*Your assignment:* Everything from the line containing "Task: Collapse the body node triangle" through the last line of the entries needs to be repeated exactly. Pictures must be left out.

□ □ □

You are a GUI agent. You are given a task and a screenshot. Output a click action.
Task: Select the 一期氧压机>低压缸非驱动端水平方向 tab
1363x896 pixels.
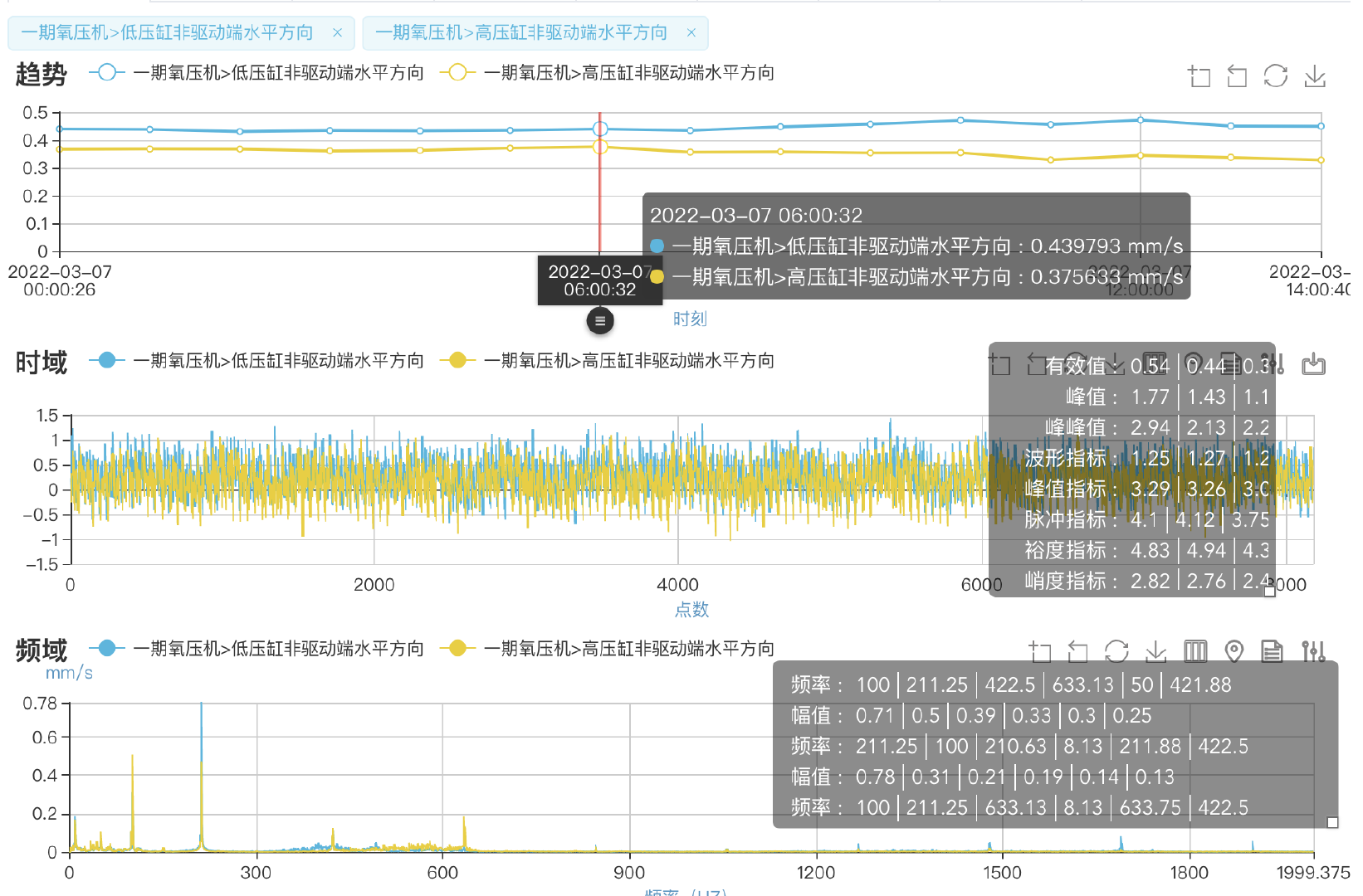(167, 32)
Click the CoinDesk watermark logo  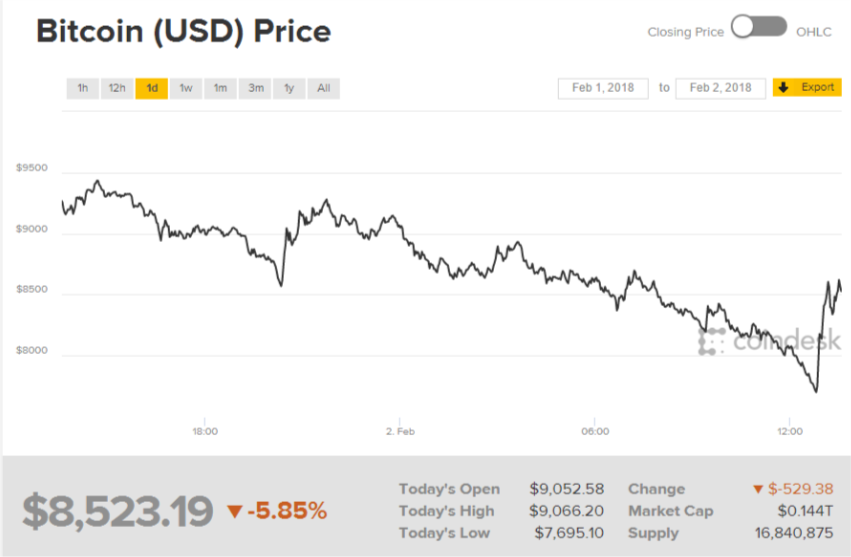pyautogui.click(x=770, y=341)
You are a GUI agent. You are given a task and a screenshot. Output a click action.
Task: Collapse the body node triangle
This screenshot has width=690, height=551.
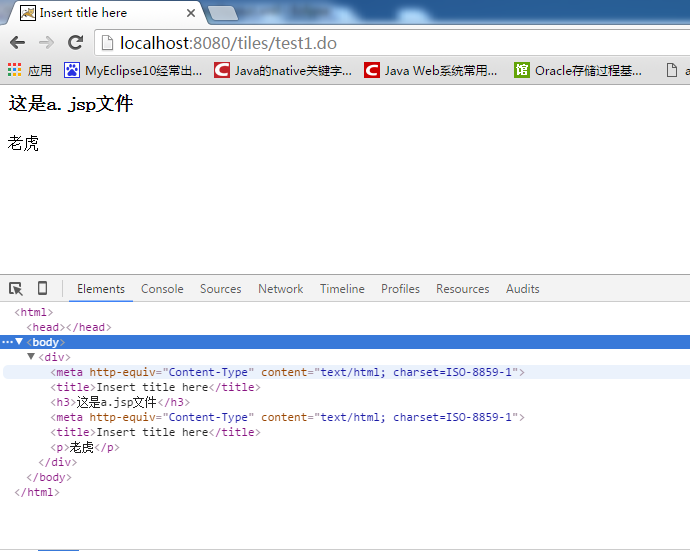click(19, 342)
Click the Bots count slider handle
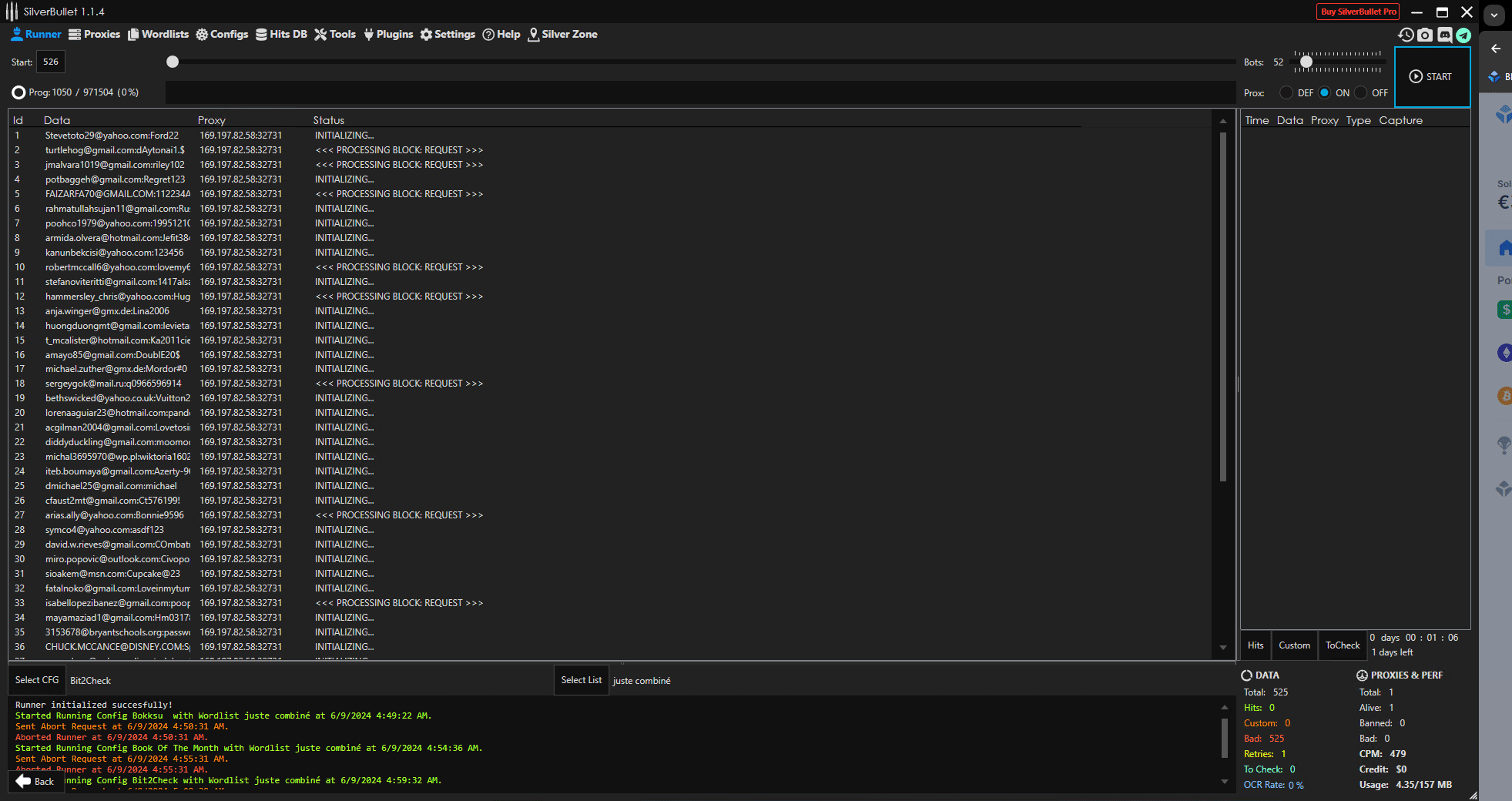1512x801 pixels. tap(1306, 62)
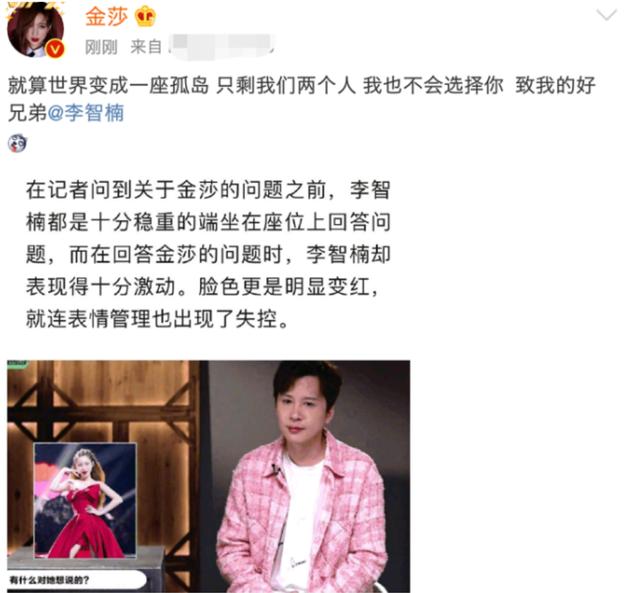Screen dimensions: 640x593
Task: Click the 有什么对她想说的? caption bubble
Action: pos(77,579)

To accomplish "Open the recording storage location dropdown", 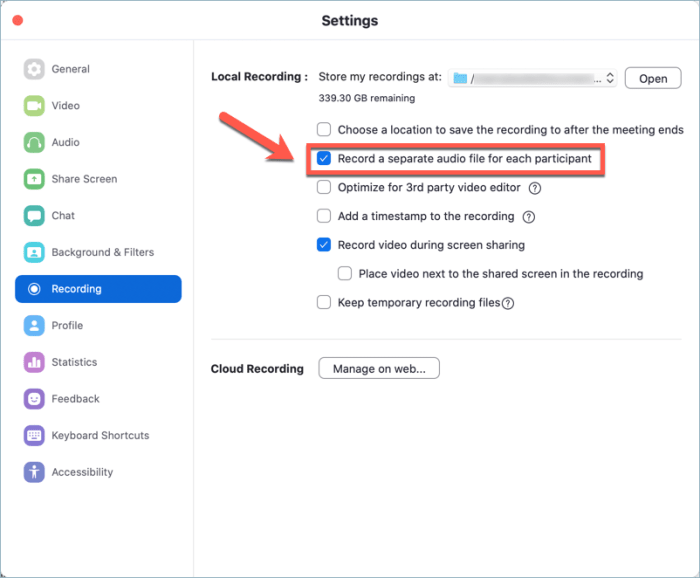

□ □ □

*Reply:*
Task: Collapse the body node triangle
This screenshot has width=690, height=551.
click(19, 342)
Click the Bots count slider handle
1512x801 pixels. tap(1306, 62)
Screen dimensions: 640x593
Task: Click the 有什么对她想说的? caption bubble
Action: pos(77,579)

To accomplish "Open the recording storage location dropdown", 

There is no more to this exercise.